(SOURCE EXTRACT):
* * * * *
Your one nickel a day could educate a child in Kenya.  One nickel a day can also provide a meal for a starving child around the world.  Each year, poverty directly impacts children and it is responsible for the death of five million each year due to malnutrition or starvation.  You one dollar a month can result in two hundred and fifty meals.  If you had ten friends or coworkers who had ten friends or coworkers, you could each raise one hundred dollars with your nickel a day change pots and provide over two thousand meals to hungry children in the world.

 

Last year about this time we were discussing ways to alleviate poverty.  We discussed several options and I offered a few ideas.  Many offices have football pools, or lottery funds.  Why not set up a change pot by the vending machines.  That candy bar or soda really isn’t going to help your own nutrition but you can help another’s by simply donating a nickel or more each time you use the vending machine or water fountain. Think of it as giving thanks for your good fortunes, regardless of how small it may seem.   Your five cents might seem like a drop in the vast ocean of world poverty but you know?  It can be the only meal a child eats that day.  By owning the problem of poverty, we can each make a difference and start collecting good feelings and a healthier, safer world.
* * * * *
(DATA PROVIDED):
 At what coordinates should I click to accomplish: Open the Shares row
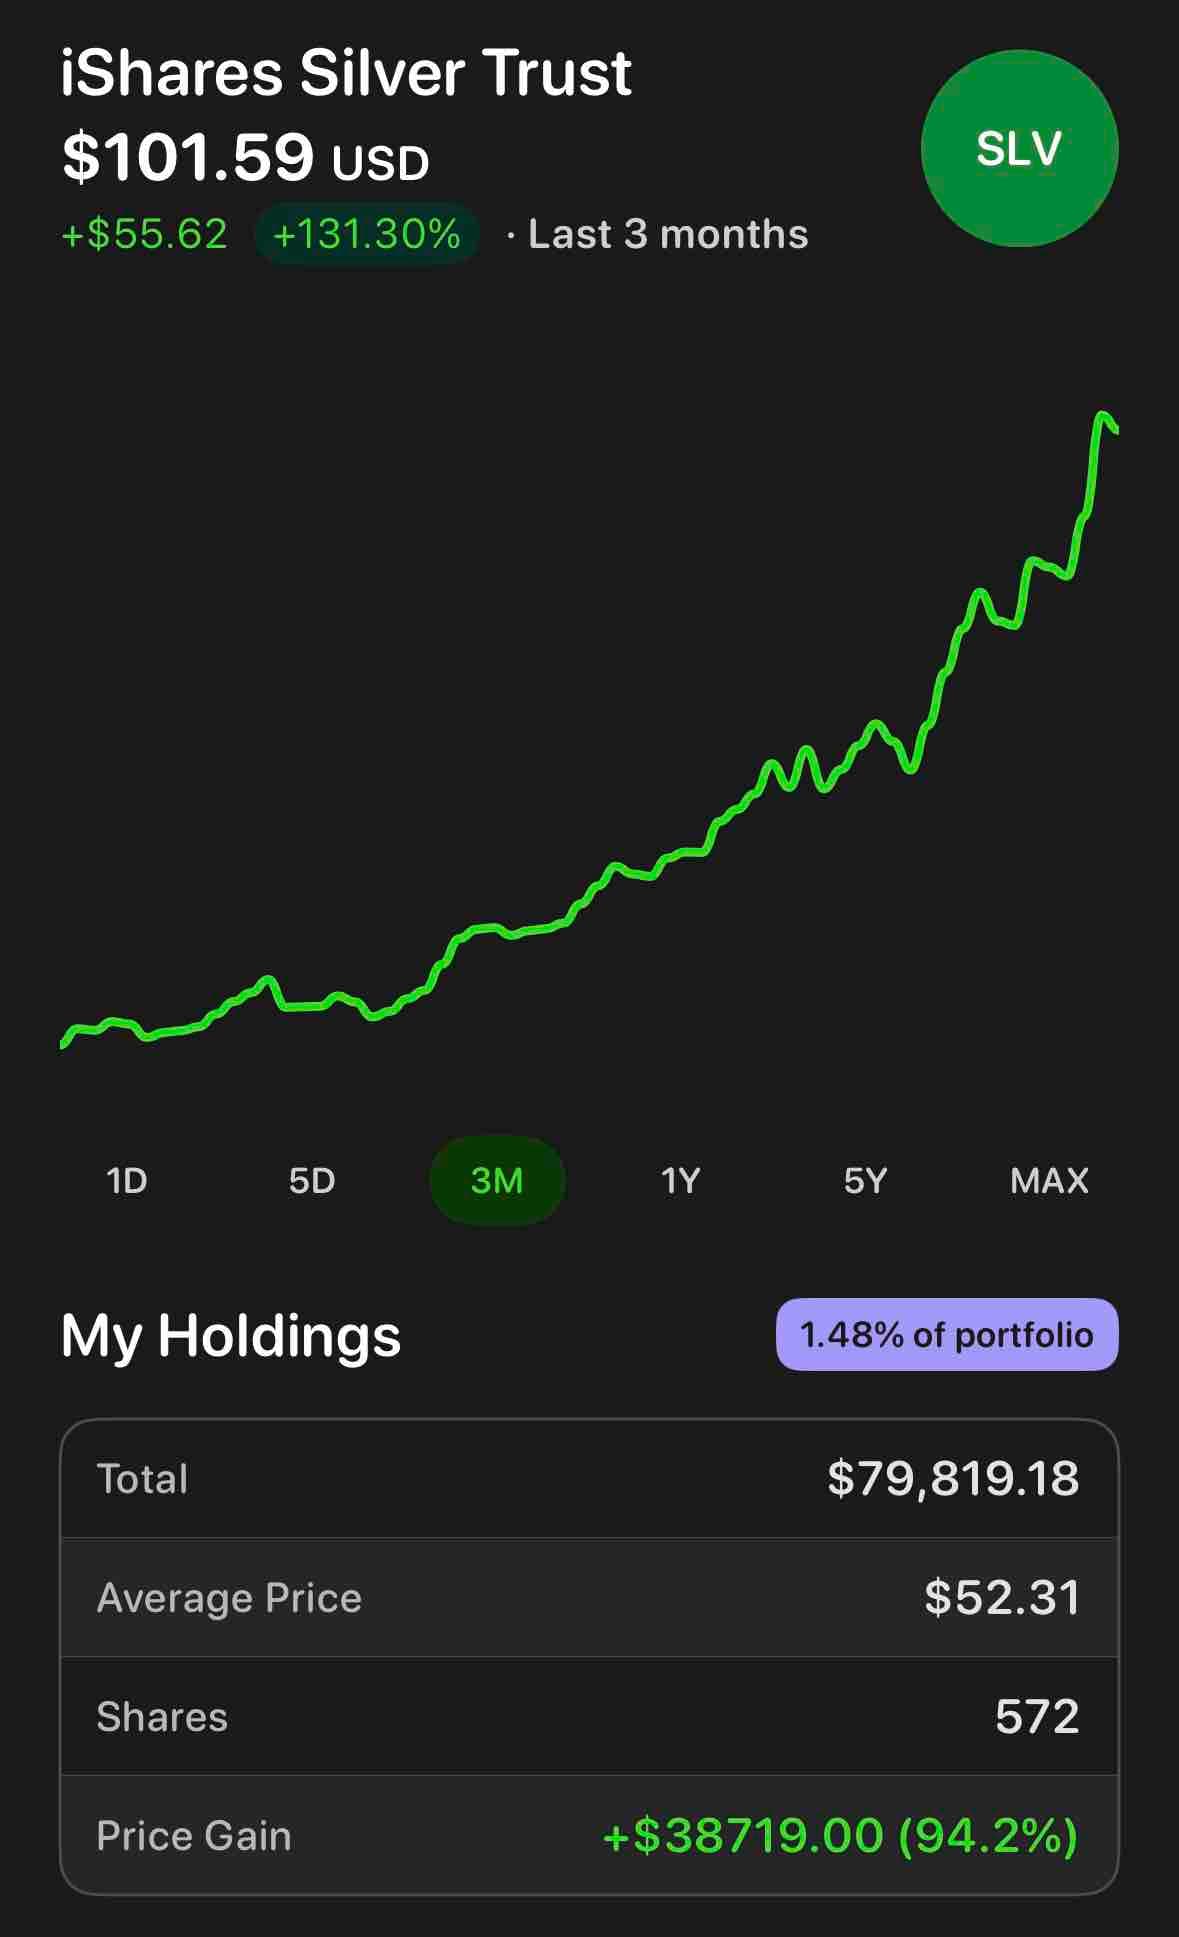click(589, 1716)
* * * * *
(STATED TASK A):
Write out the part of the poverty appeal that opens with the words containing "Last year about" and closes with "healthier, safer world.".
(STATED TASK B):
Where does the poverty appeal suggest setting up a change pot?
Nothing in the listing has any bearing here.

(COMPLETE ANSWER A):
Last year about this time we were discussing ways to alleviate poverty.  We discussed several options and I offered a few ideas.  Many offices have football pools, or lottery funds.  Why not set up a change pot by the vending machines.  That candy bar or soda really isn’t going to help your own nutrition but you can help another’s by simply donating a nickel or more each time you use the vending machine or water fountain. Think of it as giving thanks for your good fortunes, regardless of how small it may seem.   Your five cents might seem like a drop in the vast ocean of world poverty but you know?  It can be the only meal a child eats that day.  By owning the problem of poverty, we can each make a difference and start collecting good feelings and a healthier, safer world.

(COMPLETE ANSWER B):
By the vending machines.